Fragmento del documento:
============

Por Jimena Repetto
“Estoy muy bien /me sacudo muy bien /hablo muy bien/ discuto muy bien. /Me enojo muy bien/ duermo muy bien/ amo muy bien/ me caigo muy bien. Positiva todo muy bien/¿esta todo muy bien o todo como el orto?” La protagonista de El Bienestar de Carolina Sborovsky, podría cantar en la ducha frases a lo Érica García, sentir la necesidad de ser positiva, exitosa, independiente, asertiva, copada.
El título de la primera novela de Carolina Sborovsky roba una premisa de los libros de autoayuda nos que imponen felicidad a toda costa, habla del humor negro con el que juega la novela, de la necesidad de encontrar un calmante de urgencia para una situación desesperada, de hacer cosas que nos hagan sentir súper útiles, como si el bienestar fuera un estado precioso al que se llegara sin el equilibro necesario del estar no tan bien o, mal. Vamos, a veces queremos estar mal en paz.
La protagonista de este diario escribe para dejar registro de sus estados. Escribe y lo que dice no necesariamente da cuenta de su felicidad constante, más bien todo lo contrario. Sin embargo, nos presenta el catálogo de los fármacos que la hacen feliz, de los momentos con su ex pareja que la hicieron sentirse “llena”, de las maniáticas formas en las que busca progresar en su ruta al éxito, de las cosas que planificó como índices –no tan alcanzados-de progreso, y, aunque no lo diga, sabemos que hay algo por dentro que estalla y se convierte en entradas compulsivas en su diario.
Tal vez ésta sea una novela no tanto “de” aprendizaje, pero sí sobre el aprendizaje contemporáneo de los vínculos, del ser y hacer, de lo que se espera ante las crisis, de lo que se entiende por un individuo hecho y derecho, cuando no se permite el ingreso del dolor, de la angustia, de la desesperación, en este Shopping de neón de una alegría aparente en el que vivimos. En El bienestar el lector repone, sin que nadie se lo diga, los mandatos publicitarios, imposibles de cumplir por cualquier ser humano. Entonces, si nos reímos de la protagonista y nos causan gracias sus reflexiones, sus catálogos desopilantes, no es porque Ella sea un ser alienado y absurdo en una sociedad que oprime a los otros, como Ella, que no se dan cuenta, sino justamente porque cada uno de nosotros es en algún grado producto de lo que incluso involuntariamente consumimos. Todos hemos comprado el catálogo de la buena pareja, de los buenos amigos, de la buena vida y nos hemos atorado de helado ante una separación o nos hemos sentido los reyes del arte al sacarle fotos a una rata y hemos pensado que era necesario ser “buenos”. Y sentimos que tenemos que ser buenos incluso en el ocio, en los momentos de distensión, incluso buenos frente a la pérdida, frente al dolor, frente al fracaso. Buenos, herméticos y resistentes como un tupperwares. La identificación con la egolatría, con los estados cursis y la desesperación ante el desamor y la soledad nos hacen lectores. Y la narradora se convierte en sujeto en tanto no es una estampa desdibujada de una chica promedio, sino que en sus grietas, en sus incoherencias, en sus matices podemos identificarnos y ser ella. De ahí, la gracia.

============

Datos extraídos:
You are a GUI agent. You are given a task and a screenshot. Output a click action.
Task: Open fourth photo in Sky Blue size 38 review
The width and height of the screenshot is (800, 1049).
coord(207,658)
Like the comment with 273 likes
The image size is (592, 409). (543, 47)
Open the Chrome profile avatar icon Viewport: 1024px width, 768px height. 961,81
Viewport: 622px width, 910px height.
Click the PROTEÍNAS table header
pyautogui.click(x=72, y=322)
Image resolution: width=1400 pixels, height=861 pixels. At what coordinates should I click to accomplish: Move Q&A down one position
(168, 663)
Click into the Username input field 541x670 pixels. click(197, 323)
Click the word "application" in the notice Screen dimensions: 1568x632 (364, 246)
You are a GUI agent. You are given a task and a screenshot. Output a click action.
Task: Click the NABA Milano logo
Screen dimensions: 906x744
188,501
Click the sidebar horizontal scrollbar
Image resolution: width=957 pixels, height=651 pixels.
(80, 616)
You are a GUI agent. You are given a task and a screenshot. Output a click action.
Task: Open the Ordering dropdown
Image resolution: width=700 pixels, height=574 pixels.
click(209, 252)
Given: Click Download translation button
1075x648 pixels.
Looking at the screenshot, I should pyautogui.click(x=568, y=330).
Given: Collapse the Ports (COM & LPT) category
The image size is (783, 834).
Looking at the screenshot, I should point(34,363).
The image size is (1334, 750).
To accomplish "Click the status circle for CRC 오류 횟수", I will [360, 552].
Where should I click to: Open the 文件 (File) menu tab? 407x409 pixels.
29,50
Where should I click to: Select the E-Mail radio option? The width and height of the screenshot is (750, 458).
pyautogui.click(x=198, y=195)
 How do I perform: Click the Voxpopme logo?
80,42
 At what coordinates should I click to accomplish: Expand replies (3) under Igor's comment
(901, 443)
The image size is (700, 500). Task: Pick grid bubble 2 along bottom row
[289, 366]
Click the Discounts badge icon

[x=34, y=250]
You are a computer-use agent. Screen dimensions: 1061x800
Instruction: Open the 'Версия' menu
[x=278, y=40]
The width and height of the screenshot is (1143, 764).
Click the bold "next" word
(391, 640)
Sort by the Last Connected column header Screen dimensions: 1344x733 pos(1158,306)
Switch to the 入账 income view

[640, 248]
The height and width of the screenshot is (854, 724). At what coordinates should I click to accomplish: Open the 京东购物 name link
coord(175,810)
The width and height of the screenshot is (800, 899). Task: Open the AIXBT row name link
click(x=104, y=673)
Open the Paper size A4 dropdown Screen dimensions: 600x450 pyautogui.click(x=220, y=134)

============

Aplica lo leído:
A. Reproduce, por favor, el pasaje de la reseña entre "La protagonista de este" y "en su diario.", ambos incluidos.
B. Según la reseña, ¿qué lugar ocupa El bienestar en la obra de Carolina Sborovsky?
Los registros no guardan relación con la reseña.

Respuestas del ejercicio:
A.
La protagonista de este diario escribe para dejar registro de sus estados. Escribe y lo que dice no necesariamente da cuenta de su felicidad constante, más bien todo lo contrario. Sin embargo, nos presenta el catálogo de los fármacos que la hacen feliz, de los momentos con su ex pareja que la hicieron sentirse “llena”, de las maniáticas formas en las que busca progresar en su ruta al éxito, de las cosas que planificó como índices –no tan alcanzados-de progreso, y, aunque no lo diga, sabemos que hay algo por dentro que estalla y se convierte en entradas compulsivas en su diario.

B. Es su primera novela.